На наш взгляд, выразительнее других передал впечатление от картины Ф. Волынский: «Пожалуй, точнее не ухватишь особенность лучших суриковских картин — ту ненавязчивость, то поразительное соединение наружной сдержанности с глубоким драматизмом содержания, какое их отличает. Нетрудно представить себе, как выглядела бы сцена казни стрельцов в изображении какого-нибудь закоренелого классика-академиста. Сколько было бы тут бурных жестов, развевающихся одежд, воздетых к небу рук, занесенных топоров, громов, молний и прочей театральной дребедени! Ничего этого нет у Сурикова и в помине. Красная площадь, рассвет. На едва розовеющем пепельном небе твердо рисуются стены и башни Кремля, сумрачно темнеют витые купола Василия Блаженного. У Лобного места, в телегах, — осужденные умереть стрельцы. Вот-вот начнется казнь: солдат-преображенец, обнажив шпагу, ведет уже одного из осужденных на казнь, ведет, поддерживая — сам стрелец не в силах идти после жестокой пытки. Царь Петр выехал из Спасских ворот, одетый в зеленый русский кафтан, верхом на буланом жеребце, выехал, обвел глазами все: Лобное место, телеги, плачущих матерей, жен и детей — и вдруг встретился взглядом с рыжебородым, в алой бархатной шапке стрельцом, держащим зажженную свечу… В этих взглядах, летящих через всю площадь, поверх скорбных прощаний, поверх горя людского и людской злобы, поверх тихого плача, угрюмого молчания, отчаяния и мрачной решимости, поверх белых смертных рубах и горящих свечей, — в этих скрестившихся непримиримых взглядах встречаются два мира, две враждующие силы на крутом повороте истории. Нужны ли слова и бурные жесты, чтобы лучше обрисовать весь трагизм и всю неизбежность происходящего?! «Вот как бывает сурова и подчас жестока действительность, — говорит нам художник, — смотрите же и рассудите сами, кто виноват, кто прав». Смотрите и рассудите сами…»

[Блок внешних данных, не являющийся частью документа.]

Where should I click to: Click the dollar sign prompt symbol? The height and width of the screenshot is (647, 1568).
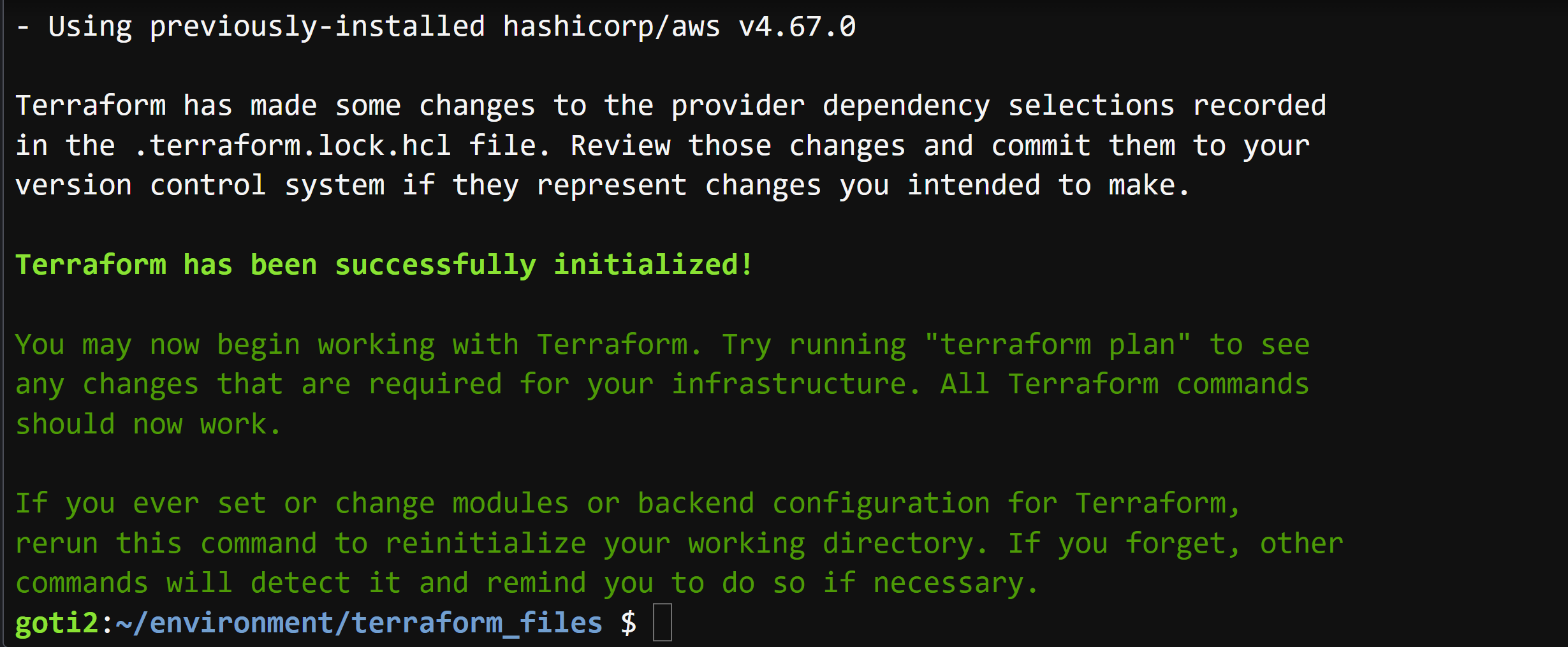[x=629, y=623]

Создавая картину, Суриков не раз объяснял любопытствующим зрителям: «Смертную казнь я два раза видел, раз трех мужиков за поджог казнили. Один высокий парень был… другой старик. Их на телегах в белых рубахах привезли. Женщины лезут-плачут, — родственницы их. Я близко стоял. Дали залп. На рубахах красные пятна появились. Два упали. А парень стоит. Потом и он упал. А потом вдруг вижу, подымается. Такой ужас, я вам скажу. Потом один офицер подошел, приставил револьвер, убил его…

А другой раз я видел, как поляка казнили — Флерковского. Он во время переклички офицера ножом пырнул. Военное время было. Его приговорили. Мы, мальчишки, за телегой бежали. Его далеко за город везли. Он бледный вышел. Все кричал: «Делайте то же, что я сделал». Рубашку поправил. Ему умирать, а он рубашку поправляет. У меня прямо земля под ногами поплыла, как залп дали. Жестокая жизнь в Сибири была. Совсем семнадцатый век».

Неоднозначно относясь к Петру, художник не прибегал к сгущению красок. И в этом ему помогала работа с реальной натурой. Посадку Петра в седле Суриков скопировал с собственной манеры в нем держаться. Сын Саввы Мамонтова Всеволод рассказывал, что как-то раз в Абрамцеве наблюдал Сурикова в казацком седле: «…подпершись левой рукой в бок, возвышался Суриков над своей лошадью, не отставая ни в чем и нигде от молодежи».

Для образа знатного иностранца Гвариента художник нашел костюм в Оружейной палате. Он принадлежал когда-то императору Петру II. Плачущую девочку Суриков писал со своей маленькой дочери Ольги на пленэре в 1879 году. Затем в 1881 году выполнил с нее три акварели. И все не находил нужного выражения лица. Позднее, когда с внучки Наташи Кончаловской он писал этюд царевны для картины «Посещение царевной женского монастыря», то рассказал ей, каким образом ему все же удалась девочка для «Стрелецкой казни».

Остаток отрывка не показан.